AUSTRALIA'S $1.3 trillion superannuation system has regained a second-ranked spot in a global measure of retirement savings schemes, coming in slightly behind the Netherlands when for payments to retirees.

AUSTRALIA'S $1.3 trillion superannuation system has regained a second-ranked spot in a global measure of retirement savings schemes, coming in slightly behind the Netherlands when for payments to retirees.

However, Australia could emerge as a clear winner if the government pushes ahead with its plans to lift the compulsory superannuation savings rate to 12 per cent from 9 per cent, according to the latest Global Pension Index.

"Australia is quite a robust system, we're relatively well funded, we're still putting additional money aside and we don't have the demographic pressures, which are extreme in other countries," said David Knox, a senior partner with Mercer, a superannuation advisory firm.

"But if we move in the direction of increasing the superannuation guarantee, increasing the workforce participation rate among older Australians . . . then we can actually become the first gold-standard [superannuation] system," he said.

The index tracks public and private superannuation systems across 16 countries from Europe, Latin America and parts of Asia. The rankings are compiled through a combined measure of payout on retirement, whether a country can afford a scheme over time, and the level of trust in the superannuation system.

Australia regained its second spot in the rankings with an overall score of 75, up from fourth place last year. The Netherlands rated 77.9, China was last on 42.5.

The study found Australia had the largest exposure to sharemarkets among global schemes, which can leave retirees' savings vulnerable to wild swings. At the other end of the spectrum, many assets of pension schemes, as in Singapore, are tied up in government bonds, leaving little room for income growth.

This is the third year the index has been compiled, providing politicians and regulators with a key measure for the standing of Australia's superannuation system.

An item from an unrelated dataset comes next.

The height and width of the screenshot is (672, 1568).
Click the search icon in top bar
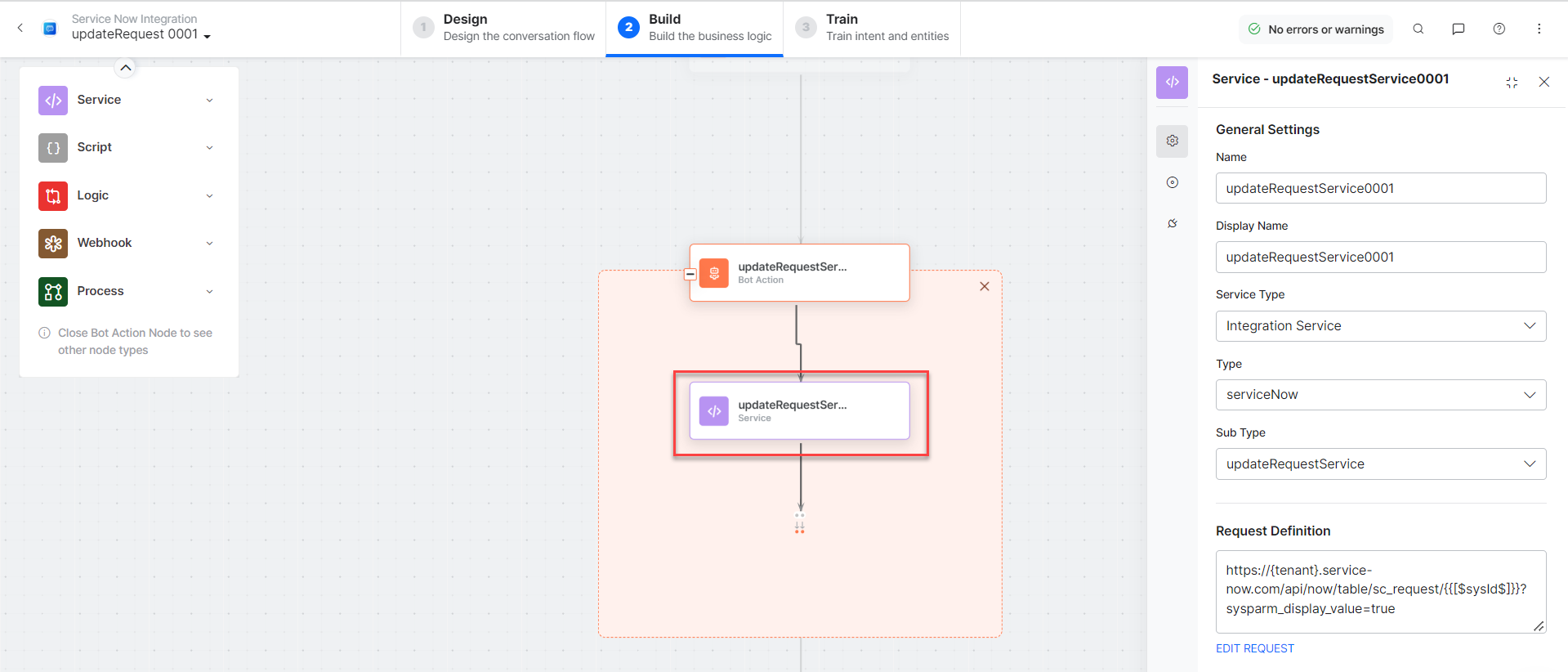pos(1418,29)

It comes in the midst of a shake-up of Australia's super sector, including tougher oversight of funds. The move is aimed at improving confidence in the industry, when volatile global markets have produced shrinking returns, and follows recommendations from the federal government's "stronger super" reforms.

Some of Europe's wealthiest countries France and Germany scored poorly on the index even though they are regarded as having relatively generous superannuation systems by global standards. Their weak point is whether their pension schemes can be sustained over the long term. Evidence of this can be seen in other parts of Europe where governments are struggling under too much debt and are under pressure to sharply curb spending.